Tara Mager, principal at
Meridian Early College High School in Midland County, said she and her
team at the school are always asking how they can support students at
home and keep them engaged.
"Developing
a relationship with kids is critical," Mager said. "We did a family
survey. We called families directly. Early on, we showed families we are
in this with you. This is stressful. We get it. From there, we can help
with the learning."
Mager said her team examines
student engagement by looking at data from learning platforms to see who
has submitted work and who has not. The district makes calls, emails,
texts. Students who are non-responsive get case managers who dive deeper
into the challenges.
"We met as a team, look
at interventions and what else we need. Then it's boots on the ground
from calling to visiting homes," Mager said.
Mary
Ellen Bross has worked for 21 years as a licensed master social worker
for Utica Community Schools. Before the pandemic hit, Bross was working
with 132 special needs students across multiple high schools who ranged
from emotionally impaired to those on the autism spectrum.
Bross said
being out of the school building is a particular challenge for children
with special needs because they typically associate school work with
being at school.
"The stress level for so many has
gone up significantly," Bross said. "For these students, school is the
place where they go to do work, where they are encouraged and supported.
It's that environment that makes the difference for them. At home, they
don’t do as much work when they don’t have the staff."
Virtual
learning is not for everyone, Bross said. While most students in her
district have a computer, many students with special needs are not used to do assignments that way.
"An educator makes a difference. Having a teacher there to assist you makes a difference," Bross said.
The transition to online learning has created a new class of at-risk students, says Rebekah Richards, co-founder of Graduation Alliance, school disengagement experts who work with 60 districts nationally to help re-engage those who can't or won't go to school.
“We
are seeing students who are thriving in a traditional environment. When
they are removed from teachers, other students, connectivity, when the
structure has been removed, they are no longer participating," Richards
said. "That is very concerning.”

■ DATA SUPPLIED ■
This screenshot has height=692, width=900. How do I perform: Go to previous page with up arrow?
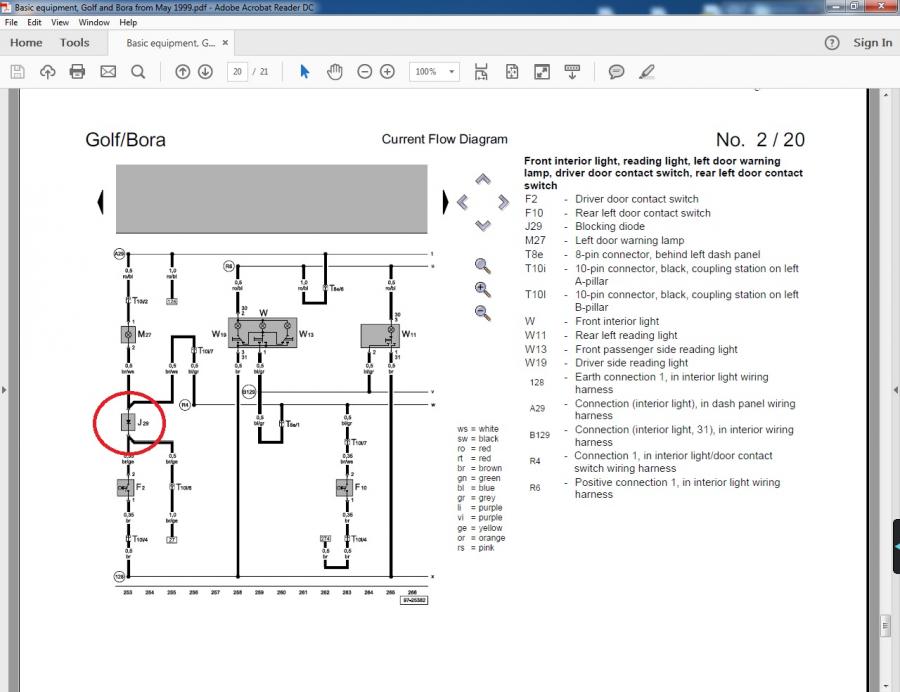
* * *
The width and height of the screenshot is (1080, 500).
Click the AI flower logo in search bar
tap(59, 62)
...
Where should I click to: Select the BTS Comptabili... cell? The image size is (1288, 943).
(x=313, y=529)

■ EXERCISE DIRECTIONS ■
Quote the full article about keeping students engaged during remote learning, word for word. Rely only on the article about keeping students engaged during remote learning, not on the listing.

■ TASK ANSWER ■
Tara Mager, principal at
Meridian Early College High School in Midland County, said she and her
team at the school are always asking how they can support students at
home and keep them engaged.
"Developing
a relationship with kids is critical," Mager said. "We did a family
survey. We called families directly. Early on, we showed families we are
in this with you. This is stressful. We get it. From there, we can help
with the learning."
Mager said her team examines
student engagement by looking at data from learning platforms to see who
has submitted work and who has not. The district makes calls, emails,
texts. Students who are non-responsive get case managers who dive deeper
into the challenges.
"We met as a team, look
at interventions and what else we need. Then it's boots on the ground
from calling to visiting homes," Mager said.
Mary
Ellen Bross has worked for 21 years as a licensed master social worker
for Utica Community Schools. Before the pandemic hit, Bross was working
with 132 special needs students across multiple high schools who ranged
from emotionally impaired to those on the autism spectrum.
Bross said
being out of the school building is a particular challenge for children
with special needs because they typically associate school work with
being at school.
"The stress level for so many has
gone up significantly," Bross said. "For these students, school is the
place where they go to do work, where they are encouraged and supported.
It's that environment that makes the difference for them. At home, they
don’t do as much work when they don’t have the staff."
Virtual
learning is not for everyone, Bross said. While most students in her
district have a computer, many students with special needs are not used to do assignments that way.
"An educator makes a difference. Having a teacher there to assist you makes a difference," Bross said.
The transition to online learning has created a new class of at-risk students, says Rebekah Richards, co-founder of Graduation Alliance, school disengagement experts who work with 60 districts nationally to help re-engage those who can't or won't go to school.
“We
are seeing students who are thriving in a traditional environment. When
they are removed from teachers, other students, connectivity, when the
structure has been removed, they are no longer participating," Richards
said. "That is very concerning.”